Missio Dei - chinesische KAIROS Kurse und Vietnamesen in Taichung
Aufmerksam wurde ich auf die
Frage als ich mich neulich mit dem lateinischen missionstheologischen Begriff „Missio
Dei“ (Gottes Mission) beschäftigte. Der vierte Band des KAIROS Missionskurses
spricht auch davon. Obwohl der Kurs gerade für eine Gemeinde, die auf der Suche nach
einem interessanten und dennoch den Anforderungen für wirkliche Missionsarbeit angepasste
Schulung sind, den Begriff gut erklärt, zeigt er gleichzeitig wie Gott selbst auch ausserhalb der Gemeinde Leute in anderen Religionen von sich überzeugt. – Das erinnert mich an eine Vietnamesin erinnert, die zwar von Jesus gehört hatte, aber
mit ihm noch nichts anfangen konnte, bis eines Tages eine Situation eintrat die ihre Einstellung zu Jesus änderte. Ihre Arbeit bestand darin einem mehr als 90 jährigen
Mann bei den alltäglichen Sachen zu helfen. Wenige Stunden nach einer
Routineuntersuchung im städtischen Krankenhaus stellte sie fest, wie beim künstlich
angelegeten Nierenbeutel Blut hineinfloss und dann schwarz wurde. – Der
herbeigerufene Sohn sah die Sache zwar nicht so ernst, doch sie wusste mit möglichen
Infektionen bei offenen Wunden an alten Leuten war nicht zu spassen und ohne
noch einmal ins Krankenhaus zu gehen war der Betreute in Gefahr.
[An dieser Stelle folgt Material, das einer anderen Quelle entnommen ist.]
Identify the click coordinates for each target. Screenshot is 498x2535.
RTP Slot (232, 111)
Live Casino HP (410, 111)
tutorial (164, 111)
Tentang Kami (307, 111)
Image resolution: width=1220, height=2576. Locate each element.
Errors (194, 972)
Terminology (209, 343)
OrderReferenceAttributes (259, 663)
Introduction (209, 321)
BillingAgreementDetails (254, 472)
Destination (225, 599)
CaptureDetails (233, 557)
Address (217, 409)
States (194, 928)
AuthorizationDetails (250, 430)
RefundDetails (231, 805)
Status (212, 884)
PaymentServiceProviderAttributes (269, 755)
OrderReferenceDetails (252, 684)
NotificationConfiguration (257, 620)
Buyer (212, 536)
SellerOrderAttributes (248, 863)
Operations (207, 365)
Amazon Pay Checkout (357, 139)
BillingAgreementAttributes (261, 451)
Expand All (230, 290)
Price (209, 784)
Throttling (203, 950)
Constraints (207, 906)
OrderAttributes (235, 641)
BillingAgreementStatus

Sie begriff
und wurde bleich vor Schreck, dass wenn etwas schief lief und der Mann starb war sie
den Job los! Sie könnte gleich ihre Sachen für den Rückflug einpacken. Nein, nicht jetzt, das ist viel zu früh! Das aber wäre für sie ein Desaster gewesen,
sie war auf das Geld für ihre Familie angewiesen. – So betete sie etwas eigennützig zu Jesus, dass er ihm hilft, damit sie nicht so schnell wieder nach Vietnam zurück musste. Sie hoffte Jesus würde den Blutfluss stoppen. Das Unglaubliche geschah: Als sie mit dem
Gebet zu Ende war hörte das Blut auf zu fliessen auf und der Gesundheitszustand des
Greisen besserte sich in kurzer Zeit. – Ab jetzt wusste sie sicher, Jesus
lebt. Sie lernte von unserer Kollegin, die in Taichung unter Vietnamesen arbeitete
noch mehr über Jesus und liess sich vor ein paar Wochen taufen. –
Bis dann hatte sie verstanden, Gott hatte die winzigen Anzeichen jemanden zu helfen trotz ihrem Eigennutz genutzt, um ihr als der Lebendige zu begegnen.
Als sie mit dem Zeugnis
fertig war leuchteten ihre Augen, weitere 20 Vietnamesen und ich hörten ihr vor
meinem Predigtdienst im überfüllten Gottesdienstraum gespannt zu. Sie war mir
ihrer Geschichte nicht die einzige die klar zeigte, wie Gottes heiliger Geist souverän
unter dieser Volksgruppe in Taiwan wirkt, seine „Missio Dei“ ausführt. Aber es wurde
ebenso sonnenklar wie Gottes Auftrag an die Gemeinde, das „Gehet hin“(Mk 16,
15.16) nach wie vor gilt und es den Missionaren,
den Mitarbeiter, braucht, der in die sichtbare Gemeinschaft der Kinder Gottes
hineinführt und die Gemeinde vor Ort baut. Auch diese zwar noch kleine
vietnamesische Gemeinde in Taichung erlebte was wir in Markus 16,20 lesen: „und
der Herr wirkte und bekräftigte das Wort durch die mitfolgenden Zeichen.“ Jetzt
wird ein Pastor gesucht, der Vietnamesisch spricht und die 20-30 regelmässigen
Gottesdienstbesucher betreuen kann, wenn Rita Chen nach ihrem
Kurzzeiteinsatz im Sommer zurück nach Kanada geht. – Wer springt ein?